“We wish to plead our own cause. Too long have others spoken for us. Too long has the public been deceived by representations.” — Freedom’s Journal
Black Americans need to deal with the reality that racism remains a major obstacle to Black progress, as such the Black Press should be considered to be “an American institution.” In conjunction with the church, the Black Press is a pillar of Black American communities. Since 1827, the Black Press has been The Black Voice in America. Sadly too many millennials know the Black Press and the way that it has chronicled and commented upon events as they have occurred and affected African Americans.
First they were businessman pursuing profits, but from inception, the Black Press has been a change agent shining a light on the plight of Blacks and giving them the power to write and report their own narratives.

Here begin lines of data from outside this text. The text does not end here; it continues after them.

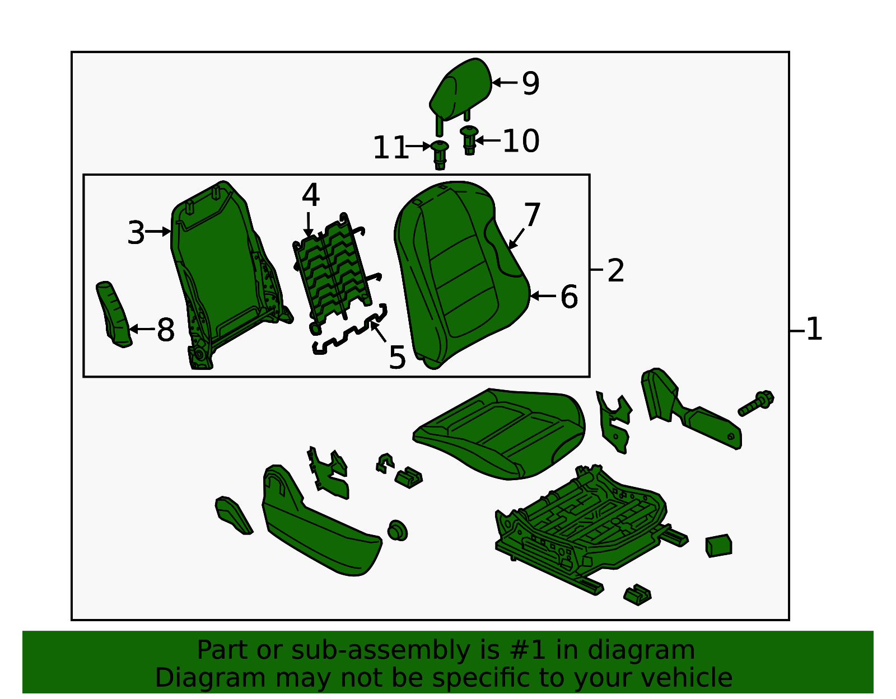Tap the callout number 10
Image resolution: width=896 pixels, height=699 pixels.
(x=521, y=140)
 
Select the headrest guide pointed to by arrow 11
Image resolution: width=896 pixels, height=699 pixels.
(x=440, y=154)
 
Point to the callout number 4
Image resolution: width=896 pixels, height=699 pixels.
(x=310, y=195)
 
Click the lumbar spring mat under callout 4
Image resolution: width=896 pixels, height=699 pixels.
(x=333, y=269)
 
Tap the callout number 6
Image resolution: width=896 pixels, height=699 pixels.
(x=569, y=297)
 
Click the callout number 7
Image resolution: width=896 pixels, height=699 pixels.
(x=532, y=215)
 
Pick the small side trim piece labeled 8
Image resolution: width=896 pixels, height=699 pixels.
(x=115, y=313)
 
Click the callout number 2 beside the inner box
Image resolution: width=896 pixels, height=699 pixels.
(x=615, y=271)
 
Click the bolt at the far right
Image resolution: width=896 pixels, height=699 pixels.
(x=757, y=403)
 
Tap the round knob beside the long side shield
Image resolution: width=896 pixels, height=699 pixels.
(x=398, y=530)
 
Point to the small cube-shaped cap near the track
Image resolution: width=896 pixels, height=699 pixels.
(x=718, y=546)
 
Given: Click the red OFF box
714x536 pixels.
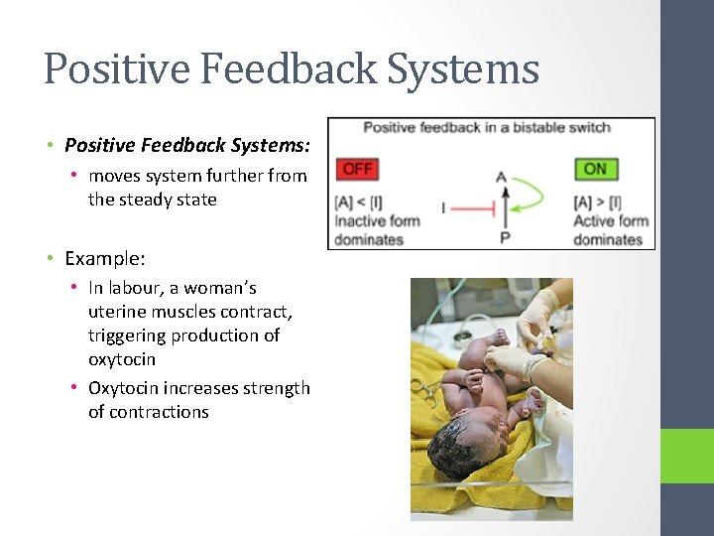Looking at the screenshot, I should tap(357, 169).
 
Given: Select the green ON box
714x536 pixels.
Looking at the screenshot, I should tap(595, 169).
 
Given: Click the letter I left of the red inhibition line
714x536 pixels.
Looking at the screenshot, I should tap(443, 208).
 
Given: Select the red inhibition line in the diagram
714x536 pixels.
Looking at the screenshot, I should tap(474, 208).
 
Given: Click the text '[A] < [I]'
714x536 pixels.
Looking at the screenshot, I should tap(363, 203).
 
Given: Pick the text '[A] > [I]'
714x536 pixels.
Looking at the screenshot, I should tap(599, 203).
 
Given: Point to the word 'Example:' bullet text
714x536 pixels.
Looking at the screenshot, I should tap(105, 259).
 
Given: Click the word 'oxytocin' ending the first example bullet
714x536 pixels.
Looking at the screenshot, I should tap(122, 359).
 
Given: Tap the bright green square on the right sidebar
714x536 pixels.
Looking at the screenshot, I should tap(687, 456).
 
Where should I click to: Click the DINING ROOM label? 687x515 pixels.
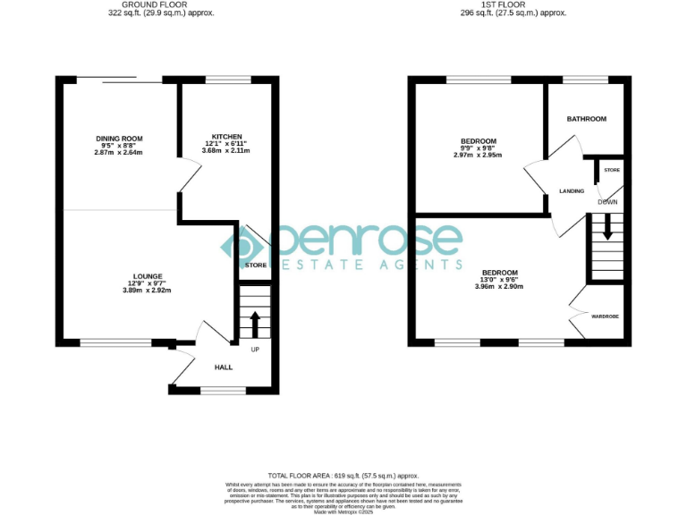point(119,139)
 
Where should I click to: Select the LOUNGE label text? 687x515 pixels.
point(148,276)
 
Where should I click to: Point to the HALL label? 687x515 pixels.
point(223,367)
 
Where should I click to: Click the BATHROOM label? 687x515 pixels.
point(586,119)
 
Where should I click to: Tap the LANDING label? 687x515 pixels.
point(572,191)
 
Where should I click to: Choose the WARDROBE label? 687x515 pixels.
point(606,317)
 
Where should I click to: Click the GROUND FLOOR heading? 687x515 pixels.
point(148,5)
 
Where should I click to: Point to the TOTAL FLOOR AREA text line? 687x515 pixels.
point(344,476)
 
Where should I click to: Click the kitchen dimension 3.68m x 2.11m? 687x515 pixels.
point(225,151)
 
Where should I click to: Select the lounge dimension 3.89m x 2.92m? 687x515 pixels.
point(148,291)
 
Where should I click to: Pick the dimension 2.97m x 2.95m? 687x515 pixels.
point(478,156)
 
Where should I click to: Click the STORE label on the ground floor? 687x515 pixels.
point(255,266)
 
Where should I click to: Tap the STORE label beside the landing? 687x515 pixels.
point(611,170)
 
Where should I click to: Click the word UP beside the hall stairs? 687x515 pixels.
point(255,350)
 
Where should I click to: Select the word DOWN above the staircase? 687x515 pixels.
point(607,202)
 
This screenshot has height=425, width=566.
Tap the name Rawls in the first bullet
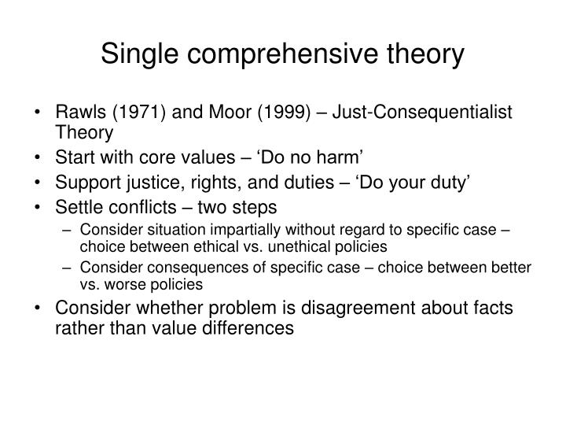(x=78, y=113)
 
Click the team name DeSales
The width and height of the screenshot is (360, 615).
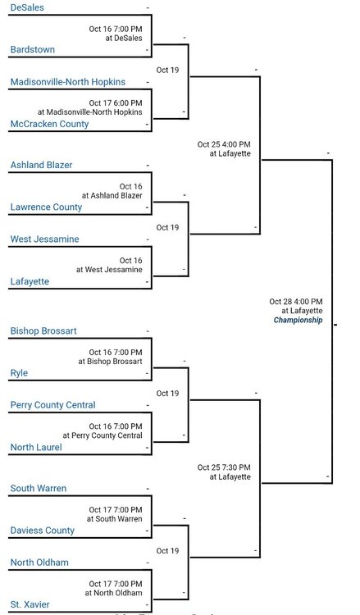coord(27,7)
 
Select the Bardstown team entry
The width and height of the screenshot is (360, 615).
coord(33,49)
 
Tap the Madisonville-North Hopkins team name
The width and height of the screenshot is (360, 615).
coord(68,82)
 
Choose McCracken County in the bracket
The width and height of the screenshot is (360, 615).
coord(49,124)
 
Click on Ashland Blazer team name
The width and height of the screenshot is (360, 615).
coord(41,165)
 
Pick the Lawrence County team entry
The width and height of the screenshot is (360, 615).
coord(46,207)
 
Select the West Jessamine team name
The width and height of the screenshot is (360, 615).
coord(45,239)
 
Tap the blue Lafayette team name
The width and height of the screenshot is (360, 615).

“Today the Black Press is more relevant than ever,” says Dorothy R. Leavell, chairman of the National Newspaper Publishers Association (NNPA), a trade association of the more than 200 African-American-owned community newspapers from around the United States. The Black publishers say they comprise a combined readership of 15 million and are into the digital age with an electronic news service to provide real-time news and information to its national constituency and thus that the Black Press continues to fulfill the declaration: “We wish to plead our own cause.”

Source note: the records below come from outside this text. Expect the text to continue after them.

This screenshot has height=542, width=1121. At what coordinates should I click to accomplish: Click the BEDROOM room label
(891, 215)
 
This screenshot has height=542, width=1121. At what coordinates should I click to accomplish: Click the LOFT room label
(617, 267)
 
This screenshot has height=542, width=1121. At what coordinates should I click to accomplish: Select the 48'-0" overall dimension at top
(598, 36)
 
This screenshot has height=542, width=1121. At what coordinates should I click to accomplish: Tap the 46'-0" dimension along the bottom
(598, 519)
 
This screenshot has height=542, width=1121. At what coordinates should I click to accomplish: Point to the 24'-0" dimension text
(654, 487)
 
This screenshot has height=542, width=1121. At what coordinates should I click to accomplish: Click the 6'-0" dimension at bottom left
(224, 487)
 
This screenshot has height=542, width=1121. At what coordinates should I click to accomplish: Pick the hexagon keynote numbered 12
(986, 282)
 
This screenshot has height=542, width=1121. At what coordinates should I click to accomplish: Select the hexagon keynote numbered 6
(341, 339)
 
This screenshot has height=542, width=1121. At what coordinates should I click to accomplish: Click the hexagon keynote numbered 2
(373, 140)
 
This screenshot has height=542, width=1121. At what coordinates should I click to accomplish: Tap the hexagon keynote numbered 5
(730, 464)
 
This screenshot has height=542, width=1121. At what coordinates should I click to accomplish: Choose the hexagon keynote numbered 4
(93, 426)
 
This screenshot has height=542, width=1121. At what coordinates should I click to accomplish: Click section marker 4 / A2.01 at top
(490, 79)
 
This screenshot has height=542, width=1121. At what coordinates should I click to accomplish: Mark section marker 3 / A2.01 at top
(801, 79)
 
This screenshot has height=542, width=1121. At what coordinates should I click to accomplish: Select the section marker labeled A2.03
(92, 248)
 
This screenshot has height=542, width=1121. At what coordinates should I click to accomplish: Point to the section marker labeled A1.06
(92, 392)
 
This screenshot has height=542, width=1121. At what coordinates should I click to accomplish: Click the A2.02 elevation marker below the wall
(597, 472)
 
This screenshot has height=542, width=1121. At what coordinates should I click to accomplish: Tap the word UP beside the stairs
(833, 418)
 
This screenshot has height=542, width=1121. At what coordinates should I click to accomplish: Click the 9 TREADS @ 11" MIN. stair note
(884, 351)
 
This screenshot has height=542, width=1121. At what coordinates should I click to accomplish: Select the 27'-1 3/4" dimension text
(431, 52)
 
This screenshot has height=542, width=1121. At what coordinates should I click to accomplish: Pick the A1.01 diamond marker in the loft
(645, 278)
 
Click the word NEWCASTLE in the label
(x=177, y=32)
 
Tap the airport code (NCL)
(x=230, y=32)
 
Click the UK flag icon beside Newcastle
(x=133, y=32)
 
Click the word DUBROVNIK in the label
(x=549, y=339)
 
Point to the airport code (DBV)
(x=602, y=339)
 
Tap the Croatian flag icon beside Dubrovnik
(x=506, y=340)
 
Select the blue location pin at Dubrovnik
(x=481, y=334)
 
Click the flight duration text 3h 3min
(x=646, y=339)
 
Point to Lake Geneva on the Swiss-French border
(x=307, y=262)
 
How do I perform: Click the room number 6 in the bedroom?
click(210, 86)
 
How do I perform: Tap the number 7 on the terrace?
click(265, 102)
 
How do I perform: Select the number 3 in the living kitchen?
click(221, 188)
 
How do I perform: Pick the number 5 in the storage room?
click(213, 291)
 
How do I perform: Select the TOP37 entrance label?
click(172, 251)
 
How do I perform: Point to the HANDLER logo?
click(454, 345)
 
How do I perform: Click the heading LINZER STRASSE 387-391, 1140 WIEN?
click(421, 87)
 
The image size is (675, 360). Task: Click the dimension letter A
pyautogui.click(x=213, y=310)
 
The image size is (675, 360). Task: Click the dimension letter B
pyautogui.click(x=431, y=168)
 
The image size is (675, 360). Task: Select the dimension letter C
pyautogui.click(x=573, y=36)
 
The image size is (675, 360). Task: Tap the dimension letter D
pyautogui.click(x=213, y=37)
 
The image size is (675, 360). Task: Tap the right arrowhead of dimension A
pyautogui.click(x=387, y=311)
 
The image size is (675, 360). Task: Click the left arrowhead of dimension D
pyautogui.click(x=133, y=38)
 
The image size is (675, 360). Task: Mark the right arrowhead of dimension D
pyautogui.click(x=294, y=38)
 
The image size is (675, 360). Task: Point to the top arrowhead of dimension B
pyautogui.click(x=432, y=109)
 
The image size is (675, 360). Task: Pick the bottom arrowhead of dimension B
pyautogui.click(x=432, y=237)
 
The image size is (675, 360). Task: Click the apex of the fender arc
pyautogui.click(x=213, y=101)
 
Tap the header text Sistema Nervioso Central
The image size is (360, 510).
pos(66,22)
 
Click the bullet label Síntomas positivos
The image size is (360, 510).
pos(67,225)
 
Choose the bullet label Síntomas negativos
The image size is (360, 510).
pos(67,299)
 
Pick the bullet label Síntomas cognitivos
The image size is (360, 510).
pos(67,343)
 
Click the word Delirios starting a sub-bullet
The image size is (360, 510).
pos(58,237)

Since slavery, Black-owned papers have had a finger on the pulse of Blacks’ progress. Like so many of their American small-business counterparts, Black newspaper operations are largely family-owned, often in third or fourth generation of ownership. Today’s Black Press is appreciated as crucial to ethnic progress. One of the principles in urban commercial corridors, the Black Press are stakeholders where we live. Often property owners and employment sites, Black newspapers are still the mediums for dealing with Blacks’ political debate and and advocacy. To accrue more power, Blacks need come back to the people and medium that fought against segregation, demanded equal rights and helped elect politicians to office.
Time to revere the Black Press is a critical — but too often ignored — aspect of African-American history and culture. Black papers gained their prominence as the Great Migration pulled African Americans away from the rural South in the era of Jim Crow, the numbers of Black newspapers and periodicals exploded along with urban Black populations. Businesses for publishers millionaire like Robert Abbott and Robert Vann, since its founding the NNPA has consistently been the voice of Black communities.
Black Press publications deserve a look and opportunity as Black Americans’ choice sources for business, careers, technology and wealth-building information. It has been central to community formation, protest and advocacy, education and literacy, and economic self-sufficiency. Black newspapers are “where we are.” During the time of their existence, Black newspapers have been main tenants along MLK business corridors normally housed next to the funeral home, insurance agent and Black-owned entertainment venue that African Americans frequented before integration.